That is what black clothing has always done. It performs a sort of social alchemy. But it doesn’t always happen from the top down. In Renaissance Italy and Spain, black became Europe’s most fashionable color rather than just the obligatory color of mourning.9 Priests, monks, and friars had long dressed in black robes as signs of humility and penitence, as well as of their lack of interest in the things of this world. But by the late fourteenth century, black had become worldly. Wealthy merchants had begun to wear black, no doubt in part to give the impression of sober probity, but also because sumptuary regulations (laws that restricted certain luxury goods, including fabrics and dyes, to specific social classes) prevented them from wearing the rich reds and purples allowed to the aristocracy. The luxurious blacks that were initially produced for these prosperous merchants were soon adapted by aristocrats, sometimes, as is often said, as conspicuous acts of prolonged grieving but usually only because the splendid black fabrics served as brilliant foils for the gold and furs that proclaimed their position and power.
Goethe, in his book on color, had remarked that in the Renaissance “black was intended to remind the Venetian nobleman of republican equality.”10 Perhaps it was so intended, but the reality, of course, was that it served to remind everyone else of the nobleman’s superiority—a superiority proclaimed in subtle but unmistakable marks of distinction, which asserted in fabric, tone, and design what the color alone might have effaced. In the portraits of Renaissance painters like Hans Holbein, Bronzino, Titian, Velázquez, and Anthony van Dyke, it is clear that black had obviously taken its place atop the social ladder.
By the mid-1800s, when the widespread use of black in clothing actually did begin to blur the social distinctions that earlier dress codes were designed to secure, the new fashion latitude was not always looked upon as a positive sign of social progress. The nephew of the nineteenth-century translator of Goethe’s color theories wrote a strange book of decorating and fashion “hints,” in which he lamented not only that “Englishmen wear the same dress at an evening party and at a funeral” but also that “many a host who entertains his friends at dinner has a butler behind his chair who is dressed precisely like himself.” And “to add to this confusion, the clergyman who rises to say grace might, so far as his apparel goes, be mistaken for either.”11
It is confusing.
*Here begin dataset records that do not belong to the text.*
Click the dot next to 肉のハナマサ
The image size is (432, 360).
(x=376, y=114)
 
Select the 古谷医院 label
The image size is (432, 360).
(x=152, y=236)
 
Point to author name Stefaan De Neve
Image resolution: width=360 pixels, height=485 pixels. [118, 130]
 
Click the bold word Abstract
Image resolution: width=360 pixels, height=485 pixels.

Black is a color worn equally by mourners and monarchs, melancholics and motorcycle enthusiasts. It’s the color favored both by beatniks (remember those?) and by Batman. By ninjas and by nuns. By fascists and by fashionistas. Hamlet, Himmler, and Hepburn all wore black. So did Martin Luther and Marlon Brando—and Fred Astaire. It is a color that can be both recessive and excessive: the color of abjection and of arrogance, of piety and of perversity, of restraint and of rebelliousness. It’s the color of glamour, and it is the color of gloom.
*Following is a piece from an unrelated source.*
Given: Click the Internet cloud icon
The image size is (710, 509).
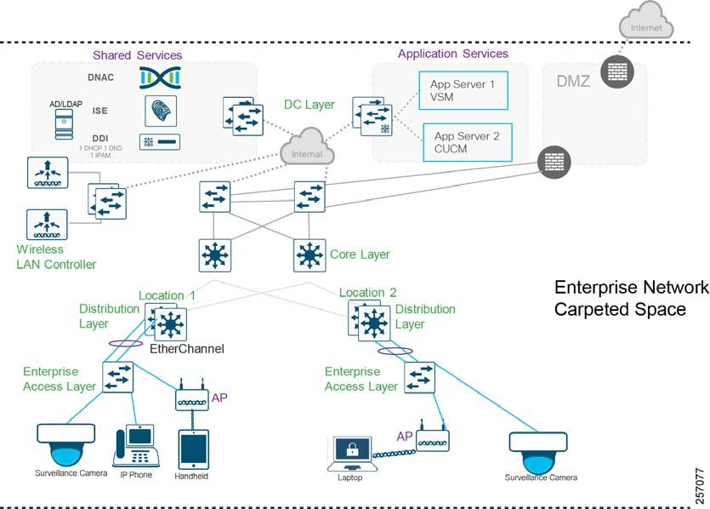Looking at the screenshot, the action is click(x=646, y=21).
Yet whatever fashion statement it is intended to make (or merely because it can make so many), black clothing is everywhere. Culture weaves the ambivalence lying at the heart of the color into its different dress codes. In 1846, Charles Baudelaire saw the ubiquitous black clothing on the streets of his Paris as “the inevitable uniform of our suffering age, carrying on its very shoulders, black and narrow, the mark of perpetual mourning.” Maybe it is true, as he said, that “all of us are attending some funeral or another.”12 Certainly all ages suffer, and our various black outfits signify how we respond. They mark how defiant or despairing, or merely indifferent, we feel in the face of that fact.
Black, however, is always the dominant color, and always provides our stable point of reference. Every year some new color is proclaimed “the new black”—and every year the old black continues to be what is most in style. “When I find a color darker than black, I’ll wear it,” Coco Chanel is reputed to have said. “Until then, I’ll wear black.” The sentiment was laconically echo
ed by Wednesday Addams, the proto-Goth daughter on the 1960s television comedy The Addams Family: “I’ll stop wearing black when they invent a darker color.”
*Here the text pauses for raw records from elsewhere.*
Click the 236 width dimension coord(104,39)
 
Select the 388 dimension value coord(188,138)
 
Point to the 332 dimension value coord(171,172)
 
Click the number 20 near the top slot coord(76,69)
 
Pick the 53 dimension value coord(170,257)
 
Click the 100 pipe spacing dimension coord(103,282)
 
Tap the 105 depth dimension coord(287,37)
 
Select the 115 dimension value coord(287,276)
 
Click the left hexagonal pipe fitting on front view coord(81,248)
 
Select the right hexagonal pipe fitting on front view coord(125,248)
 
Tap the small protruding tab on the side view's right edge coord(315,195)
Seemingly now they have. A British molecular engineering firm, Surrey NanoSystems, has developed a super-black material, named Vanta-black, that is darker than any previously known color, and to which the company has controversially granted exclusive artistic rights to the sculptor Anish Kapoor.13 But it is, as yet, too expensive to be used for clothing. So the old black still will have to do.
Yet, however dark black might be, ambivalence surrounds it. It is there in the language we use to name it. Latin needed two words for the color: ater and niger. Ater is the dull black, niger the one that shines, marking the difference, say, between soot and obsidian. In English there is just “black,” but somewhere in its past the same distinction lies. Like Latin, Old English has two words marking a similar difference: sweart and blaec. The visual quality they distinguish is brilliance rather than hue. But complicating this further is that blaec has an Old English twin (or maybe cousin), blac. Understandably, the two words are not always carefully differentiated, even by Old English speakers and scribes. To the degree that this pair can be distinguished at all, blaec means more or less what we today mean by black, but blac means pale, shining, and sometimes even white. Both words come from the identical Indo-European root that means “to burn,” which explains the oddity: one word is used for the carbonized material remaining after a fire, one for the fire itself.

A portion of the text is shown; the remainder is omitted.